### [Quoted passage]
PARTICIPATION, DEFERRAL ELECTION AND INVESTMENT ELECTION

 
3.1
Participation and Deferral Election. Non-employee Directors may elect to participate in the Plan for a given Plan Year by filing a completed Election Form for the Plan Year in the manner prescribed by the Secretary of the Company. The Election Form must specify the percentage or dollar amount of any Deferral Amount otherwise payable during such Plan Year that will be deferred under the Plan.

Any election to defer a Deferral Amount otherwise payable for services provided by a Non-Employee Director during a Plan Year is irrevocable upon the filing of the Election Form, and must be properly completed and filed no later than: (i) the December 31 immediately preceding such Plan Year; or (ii) with respect to a new Non-employee Director who is described in Code Section 409A(a)(4)(B)(ii), before the earlier of the effective date of his or her election to the Board or the 30th day after such new Non-employee Director first becomes eligible to participate in the Plan (provided that such election shall relate only to amounts earned subsequent to the date such Election Form is filed).

A Non-employee Director who fails to file a properly completed Election Form by such date will be ineligible to defer a Deferral Amount under the Plan for the following Plan Year. In addition, the Company may establish from time to time such other enrollment requirements as it determines are necessary or proper.

If the Company determines in good faith that a Participant no longer qualifies as a Non-employee Director, the Participant shall not be permitted to make any future deferral election under this Section 3.1 for any future Plan Year.

 
3.2
Investment Election. In accordance with procedures established by the Company, prior to the time a Participant’s Deferral Amounts are credited to a Participant’s Deferral Account pursuant to Section 5.1, the Participant shall designate, on an Election Form, the types of investment options in which the Participant’s Deferral Amounts, other than Fees deferred under Section 5.7, will be deemed to be invested for purposes of determining the amount of earnings to be credited to the Participant’s Deferral Account and, with respect to Deferral Amounts that are designated by the Participant to be deemed to be invested in IR Stock, the IR Stock Account.

Subject to Section 5.3, in making the designations pursuant to this Section, the Participant may specify that all or any portion of the Participant’s Deferral Amount, other than Fees deferred under Section 5.7, be deemed to be invested, in whole percentage increments, in one or more of the types of investment options provided under the Plan. A Participant may change the designation made under this Section with respect to prior and/or future Deferral Amounts by filing an Election Form no later than the time specified by the Secretary of the Company, to be effective as of the first business day of the following month. If a Participant fails to elect a type of investment option under this Section, he or she shall be deemed to have elected the investment option designated by the Company as the default investment option.
 
4

 
A Participant shall not be permitted to make any election under this Section 3.2 with respect to any Fees deferred under Section 5.7.

 
3.3
Duration of Elections. Notwithstanding anything to the contrary: (a) any election under Section 3.1 (including a failure to make an election) shall remain in effect from Plan Year to Plan Year unless a written request to modify or terminate that election for a subsequent Plan Year is submitted to the Secretary of the Company in accordance with Section 3.1; and (b) any election under Section 3.2 (including a failure to make an election) shall remain in effect from Plan Year to Plan Year unless a written request to modify or terminate that election is submitted to the Secretary of the Company, which request shall be effective as to any Deferral Amount credited to the Participant’s Deferral Account 30 or more days after such written request is submitted to the Secretary of the Company; provided that nothing in this Section 3.3(b) shall permit a Participant to make such a written request as to the deemed investment of Fees deferred under Section 5.7.

### [Information provided]
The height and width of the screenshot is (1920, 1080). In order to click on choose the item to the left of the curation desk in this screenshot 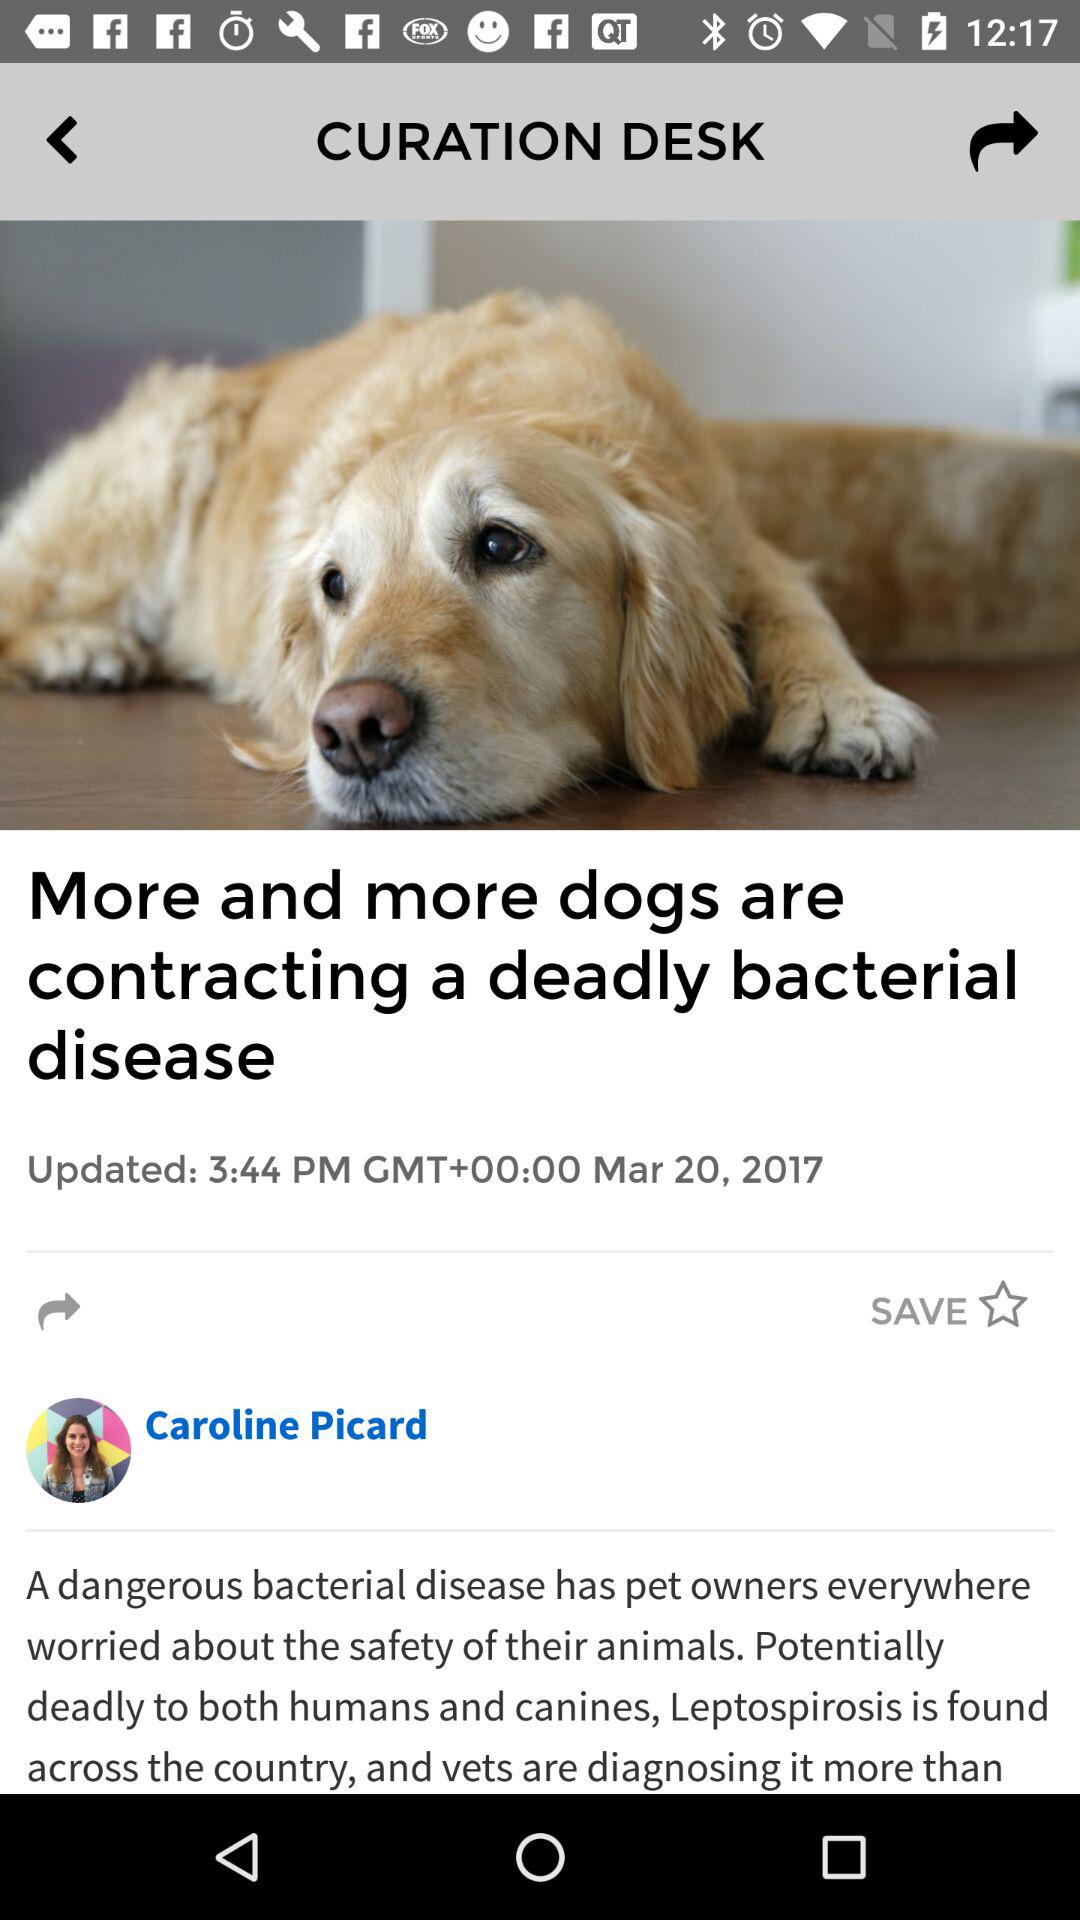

### [The tasks]
1/ Please repeat word for word the part of the director deferral plan text that opens with the words containing "PARTICIPATION, DEFERRAL ELECTION" and closes with "deferred under the Plan.".
2/ Carry on writing the director deferral plan text from the point where it stops.

### [Outputs in order]
1/
PARTICIPATION, DEFERRAL ELECTION AND INVESTMENT ELECTION

 
3.1
Participation and Deferral Election. Non-employee Directors may elect to participate in the Plan for a given Plan Year by filing a completed Election Form for the Plan Year in the manner prescribed by the Secretary of the Company. The Election Form must specify the percentage or dollar amount of any Deferral Amount otherwise payable during such Plan Year that will be deferred under the Plan.

2/
5


SECTION 4

VESTING

 
4.1
Deferral Amounts. A Participant shall be fully vested in his or her Deferral Account.

 
4.2
Supplemental Contributions. A Participant shall vest in his or her Supplemental Contribution Account on the earliest of: (i) the fifth anniversary of the date the Supplemental Contribution is credited to the Participant's Supplemental Contribution Account; (ii) the date of the Participant's cessation of service on the Board by reason of Retirement or death; (iii) a Change in Control pursuant to Section 6.5; or (iv) a termination of the Plan pursuant to Section 8.2. Notwithstanding the foregoing, effective August 2, 2006, a Participant shall be fully vested in his or her Supplemental Contribution Account.

 
4.3
Mandatory Fee Deferrals. A Participant shall be fully vested in his or her Deferred IR Stock Award Account.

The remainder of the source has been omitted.